TASK INSTRUCTIONS | Copy out each line of the material below that holds the string "agent".
—————
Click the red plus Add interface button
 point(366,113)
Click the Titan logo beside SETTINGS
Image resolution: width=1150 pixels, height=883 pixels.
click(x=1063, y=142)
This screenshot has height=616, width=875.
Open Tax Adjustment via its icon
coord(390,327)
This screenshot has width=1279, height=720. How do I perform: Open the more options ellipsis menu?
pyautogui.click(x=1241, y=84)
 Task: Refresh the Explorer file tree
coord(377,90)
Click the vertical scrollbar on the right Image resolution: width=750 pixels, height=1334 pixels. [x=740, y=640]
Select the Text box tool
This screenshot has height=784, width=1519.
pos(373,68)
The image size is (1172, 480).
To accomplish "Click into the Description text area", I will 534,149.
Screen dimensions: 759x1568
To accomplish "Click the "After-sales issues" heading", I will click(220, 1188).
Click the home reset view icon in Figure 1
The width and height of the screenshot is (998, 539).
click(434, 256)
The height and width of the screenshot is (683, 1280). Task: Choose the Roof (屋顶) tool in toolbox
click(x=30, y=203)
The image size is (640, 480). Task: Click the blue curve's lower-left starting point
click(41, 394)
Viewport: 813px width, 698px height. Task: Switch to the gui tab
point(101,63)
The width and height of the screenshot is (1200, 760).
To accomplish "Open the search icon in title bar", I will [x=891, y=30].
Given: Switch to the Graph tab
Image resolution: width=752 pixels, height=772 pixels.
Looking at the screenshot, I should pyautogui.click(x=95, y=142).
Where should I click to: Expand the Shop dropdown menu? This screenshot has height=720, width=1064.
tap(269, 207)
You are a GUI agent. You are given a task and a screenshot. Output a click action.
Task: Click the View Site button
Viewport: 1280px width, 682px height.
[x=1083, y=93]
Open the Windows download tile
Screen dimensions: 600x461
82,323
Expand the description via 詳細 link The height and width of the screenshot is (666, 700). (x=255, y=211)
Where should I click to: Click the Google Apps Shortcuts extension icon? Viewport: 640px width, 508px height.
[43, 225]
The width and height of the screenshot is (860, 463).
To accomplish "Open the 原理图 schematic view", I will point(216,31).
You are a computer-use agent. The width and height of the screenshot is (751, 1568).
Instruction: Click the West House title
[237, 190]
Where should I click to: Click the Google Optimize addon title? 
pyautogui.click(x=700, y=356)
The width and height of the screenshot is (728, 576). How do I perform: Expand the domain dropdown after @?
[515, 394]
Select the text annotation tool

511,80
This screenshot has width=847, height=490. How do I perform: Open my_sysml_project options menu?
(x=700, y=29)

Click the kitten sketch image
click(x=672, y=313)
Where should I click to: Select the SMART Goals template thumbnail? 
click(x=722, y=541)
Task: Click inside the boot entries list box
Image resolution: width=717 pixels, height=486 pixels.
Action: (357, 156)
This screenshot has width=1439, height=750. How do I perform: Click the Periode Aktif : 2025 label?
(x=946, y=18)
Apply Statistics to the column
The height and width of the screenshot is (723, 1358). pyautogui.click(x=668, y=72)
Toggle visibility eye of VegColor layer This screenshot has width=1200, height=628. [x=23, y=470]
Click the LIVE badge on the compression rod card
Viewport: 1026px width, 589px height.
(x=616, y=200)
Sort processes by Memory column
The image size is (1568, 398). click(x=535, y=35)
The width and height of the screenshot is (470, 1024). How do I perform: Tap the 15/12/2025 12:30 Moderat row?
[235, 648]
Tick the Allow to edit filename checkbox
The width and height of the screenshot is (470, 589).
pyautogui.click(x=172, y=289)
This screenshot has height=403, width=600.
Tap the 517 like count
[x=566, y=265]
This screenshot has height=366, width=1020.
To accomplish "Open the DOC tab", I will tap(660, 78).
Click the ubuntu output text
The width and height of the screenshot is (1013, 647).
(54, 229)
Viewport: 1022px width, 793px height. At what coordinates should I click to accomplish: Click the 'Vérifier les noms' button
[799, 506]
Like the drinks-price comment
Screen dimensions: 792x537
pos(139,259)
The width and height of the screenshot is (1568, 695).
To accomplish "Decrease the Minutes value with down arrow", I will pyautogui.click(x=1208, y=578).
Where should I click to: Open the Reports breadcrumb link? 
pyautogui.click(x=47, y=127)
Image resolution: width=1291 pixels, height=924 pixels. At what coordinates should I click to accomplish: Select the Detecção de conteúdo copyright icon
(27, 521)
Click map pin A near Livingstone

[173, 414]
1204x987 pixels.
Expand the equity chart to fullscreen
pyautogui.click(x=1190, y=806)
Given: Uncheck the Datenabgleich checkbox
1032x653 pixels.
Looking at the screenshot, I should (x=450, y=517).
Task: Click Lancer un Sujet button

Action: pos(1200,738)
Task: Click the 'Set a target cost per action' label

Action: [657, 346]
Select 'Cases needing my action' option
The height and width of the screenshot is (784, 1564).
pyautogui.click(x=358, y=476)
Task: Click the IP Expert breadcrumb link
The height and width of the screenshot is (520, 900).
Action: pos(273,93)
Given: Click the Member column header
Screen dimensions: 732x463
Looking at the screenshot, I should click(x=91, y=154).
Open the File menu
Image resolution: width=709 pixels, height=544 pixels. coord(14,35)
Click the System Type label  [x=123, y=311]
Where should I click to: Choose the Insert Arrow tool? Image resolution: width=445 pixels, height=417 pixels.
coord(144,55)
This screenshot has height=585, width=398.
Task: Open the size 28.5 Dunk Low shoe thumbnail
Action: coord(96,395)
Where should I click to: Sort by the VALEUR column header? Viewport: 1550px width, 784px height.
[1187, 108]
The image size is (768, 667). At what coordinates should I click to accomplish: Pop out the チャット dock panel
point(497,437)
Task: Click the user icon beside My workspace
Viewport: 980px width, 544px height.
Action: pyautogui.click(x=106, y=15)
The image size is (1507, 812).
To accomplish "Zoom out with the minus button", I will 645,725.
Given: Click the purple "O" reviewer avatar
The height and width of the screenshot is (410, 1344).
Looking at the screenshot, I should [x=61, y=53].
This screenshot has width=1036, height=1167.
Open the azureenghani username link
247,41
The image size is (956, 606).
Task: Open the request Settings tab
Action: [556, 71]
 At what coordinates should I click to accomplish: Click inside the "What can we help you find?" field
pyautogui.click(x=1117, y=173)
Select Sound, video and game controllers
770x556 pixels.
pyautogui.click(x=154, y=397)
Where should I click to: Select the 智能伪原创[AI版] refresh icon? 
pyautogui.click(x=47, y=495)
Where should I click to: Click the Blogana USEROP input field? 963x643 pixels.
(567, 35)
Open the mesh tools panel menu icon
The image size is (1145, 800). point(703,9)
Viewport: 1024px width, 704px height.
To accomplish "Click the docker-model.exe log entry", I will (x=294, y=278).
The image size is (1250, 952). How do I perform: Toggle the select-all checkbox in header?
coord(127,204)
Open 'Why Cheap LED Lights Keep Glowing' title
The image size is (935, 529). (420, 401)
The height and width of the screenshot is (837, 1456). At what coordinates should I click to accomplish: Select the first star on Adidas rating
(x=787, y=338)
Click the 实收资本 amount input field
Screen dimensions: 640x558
—————
RESPONSE TO THIS TASK |
You are a GUI agent. You are given a task and a screenshot. Output a click action.
You are a computer-use agent. The width and height of the screenshot is (751, 1568).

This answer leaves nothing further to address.